Selected text:
- Logo
- Written by: Richard Hansom Nick Park Merlin Crossingham
- Directed by: Helen Mansfield (for BBC live broadcast)
- Creative director: Merlin Crossingham
- Starring: Nicholas Collon Tasmin Little Ben Whitehead
- Composers: Iain Farrington Julian Nott
- Country of origin: United Kingdom
- Original language: English

Production
- Producers: Jane Carter Helen Mansfield Helen Argo
- Editor: Oliver MacFarlane
- Production company: Aardman Animations

Original release
- Network: BBC One
- Release: 27 August 2012

= Wallace & Gromit's Musical Marvels =

Wallace & Gromit's Musical Marvels (also known as Wallace & Gromit at the Proms) is the name of Prom 20 of the 2012 season of The BBC Proms. It features orchestral renditions of music featured in the Wallace & Gromit series of films. Ben Whitehead reprises his role as Wallace. Due to its popularity, it became a full touring show in 2013, premiering at The Plenary in Melbourne, Australia on 9 February 2013.

Goal a:
In the records, swap "given word" for "listed word" and write the lines out again with nothing else altered. Begin at the line that has "concept [1206, 357]" and stop after the one that has "mismatched [162, 1002]".
The text about Wallace & Gromit's Musical Marvels and the records that follow it are unrelated and should be treated separately.

Supplied material:
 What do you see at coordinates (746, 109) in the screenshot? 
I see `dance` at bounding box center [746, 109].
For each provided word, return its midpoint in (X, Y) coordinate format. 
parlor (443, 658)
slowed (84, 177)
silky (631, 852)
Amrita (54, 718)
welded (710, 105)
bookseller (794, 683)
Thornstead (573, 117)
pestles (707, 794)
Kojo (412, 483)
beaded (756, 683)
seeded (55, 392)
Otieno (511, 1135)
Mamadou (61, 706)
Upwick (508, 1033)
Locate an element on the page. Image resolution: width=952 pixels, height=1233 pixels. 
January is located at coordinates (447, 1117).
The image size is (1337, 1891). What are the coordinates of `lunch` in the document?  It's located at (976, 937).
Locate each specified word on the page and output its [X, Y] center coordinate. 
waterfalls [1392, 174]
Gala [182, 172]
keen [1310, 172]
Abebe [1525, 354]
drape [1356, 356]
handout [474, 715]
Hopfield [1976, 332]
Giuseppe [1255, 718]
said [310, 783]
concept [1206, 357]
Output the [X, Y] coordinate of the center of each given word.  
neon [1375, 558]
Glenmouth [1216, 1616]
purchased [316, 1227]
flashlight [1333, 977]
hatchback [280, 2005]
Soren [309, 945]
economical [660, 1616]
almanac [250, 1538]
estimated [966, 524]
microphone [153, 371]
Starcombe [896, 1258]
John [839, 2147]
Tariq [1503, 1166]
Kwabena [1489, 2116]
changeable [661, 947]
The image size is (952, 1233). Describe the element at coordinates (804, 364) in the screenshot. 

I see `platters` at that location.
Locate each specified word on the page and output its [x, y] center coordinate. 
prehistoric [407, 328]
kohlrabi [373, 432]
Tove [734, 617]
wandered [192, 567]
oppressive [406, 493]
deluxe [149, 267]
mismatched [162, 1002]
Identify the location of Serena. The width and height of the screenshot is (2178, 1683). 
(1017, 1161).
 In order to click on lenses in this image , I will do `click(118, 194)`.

Goal b:
Transcribe the Musical Marvels text word for word, beginning at the words "Original release" and stopping after "9 February 2013.".

Worked answer a:
concept [1206, 357]
Output the [X, Y] coordinate of the center of each listed word.  
neon [1375, 558]
Glenmouth [1216, 1616]
purchased [316, 1227]
flashlight [1333, 977]
hatchback [280, 2005]
Soren [309, 945]
economical [660, 1616]
almanac [250, 1538]
estimated [966, 524]
microphone [153, 371]
Starcombe [896, 1258]
John [839, 2147]
Tariq [1503, 1166]
Kwabena [1489, 2116]
changeable [661, 947]
The image size is (952, 1233). Describe the element at coordinates (804, 364) in the screenshot. 

I see `platters` at that location.
Locate each specified word on the page and output its [x, y] center coordinate. 
prehistoric [407, 328]
kohlrabi [373, 432]
Tove [734, 617]
wandered [192, 567]
oppressive [406, 493]
deluxe [149, 267]
mismatched [162, 1002]

Worked answer b:
Original release
- Network: BBC One
- Release: 27 August 2012

= Wallace & Gromit's Musical Marvels =

Wallace & Gromit's Musical Marvels (also known as Wallace & Gromit at the Proms) is the name of Prom 20 of the 2012 season of The BBC Proms. It features orchestral renditions of music featured in the Wallace & Gromit series of films. Ben Whitehead reprises his role as Wallace. Due to its popularity, it became a full touring show in 2013, premiering at The Plenary in Melbourne, Australia on 9 February 2013.